Embedded Vision Alliance’s founder and president of BDTI talks about the creation of the alliance and the emergence of neural networks.
Jeff Bier, founder and president of BDTI, sat down with Semiconductor Engineering to discuss the creation of the Embedded Vision Alliance and the proliferation of neural network technology into embedded systems.
SE: Why was the Embedded Vision Alliance formed?
Bier: About 5 years ago, computer vision was on the verge of becoming a world changing technology. It was becoming possible, for the first time, to implement computer vision in systems that were highly constrained by cost, size and power consumption. There is so much powerful capability that can be delivered through computer vision, be it user interface or security, safety or quality. We have known this for a long time, but for most of that time, it was not practical to implement in everyday products. It was too expensive computationally. But the industry crossed a threshold where it became practical to put sophisticated computer vision into almost anything. We see this today with a wide range of applications in consumer products, which are at the right price points and in battery powered products.
SE: What do you hope to achieve with it?
Bier: A characteristic of this kind of transition is that product developers, who would for the time be able to use vision technology, were not aware of it. They still had the view that it was expensive and out of their reach. 10,000 product developers needed to be made aware that it is in reach and secondly those developers need to get an understanding of how the technology works, what it is and isn’t capable of, the important tradeoffs, the suppliers, what techniques are known to be effective etc.
BDTI started an industry association, which became the Embedded Vision Alliance, to address those challenges—to make product developers aware that vision is a technology that can be incorporated into almost any product and to provide the practical knowledge and skills they need to realize their ideas.
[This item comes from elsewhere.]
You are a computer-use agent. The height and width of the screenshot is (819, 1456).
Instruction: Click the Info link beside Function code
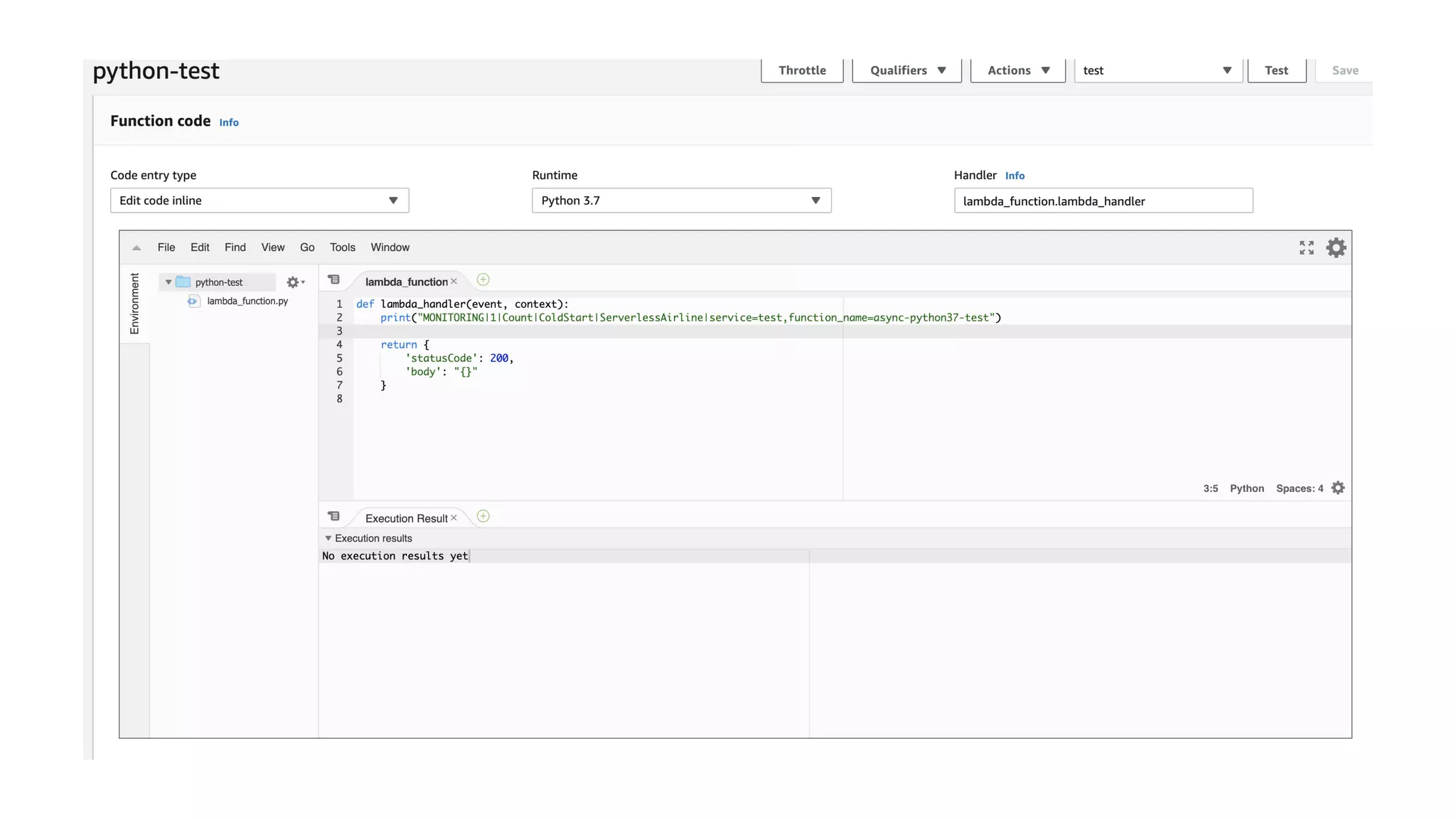click(x=229, y=122)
At the same time, we provide a natural opportunity for the member companies of the alliance, who are suppliers of enabling technology and services like processors and sensors, algorithms and development tools, to make themselves visible to the product developers.
SE: How important are neural networks to the future of embedded vision?
Bier: Neural nets (NN) are a technology that is emerging very fast. The vast majority of deployed vision systems to date do not use neural networks, but it is also safe to say that the majority of vision system developers today are at least thinking about using them.
SE: What are the biggest challenges with computer vision?
Bier: Contrast computer vision with wireless communications. In wireless communications we understand the physics as to how signals propagate through space and reflect off of surfaces. This means that we have good mathematical models for radio communications. As a consequence, if you provide a roomful of communications designers with a problem, they will tend to converge on the same solution or a small set of solutions—what frequency bands to use, which modulation scheme, what kind of antenna, how much transmit power. The math guides them towards a common solution.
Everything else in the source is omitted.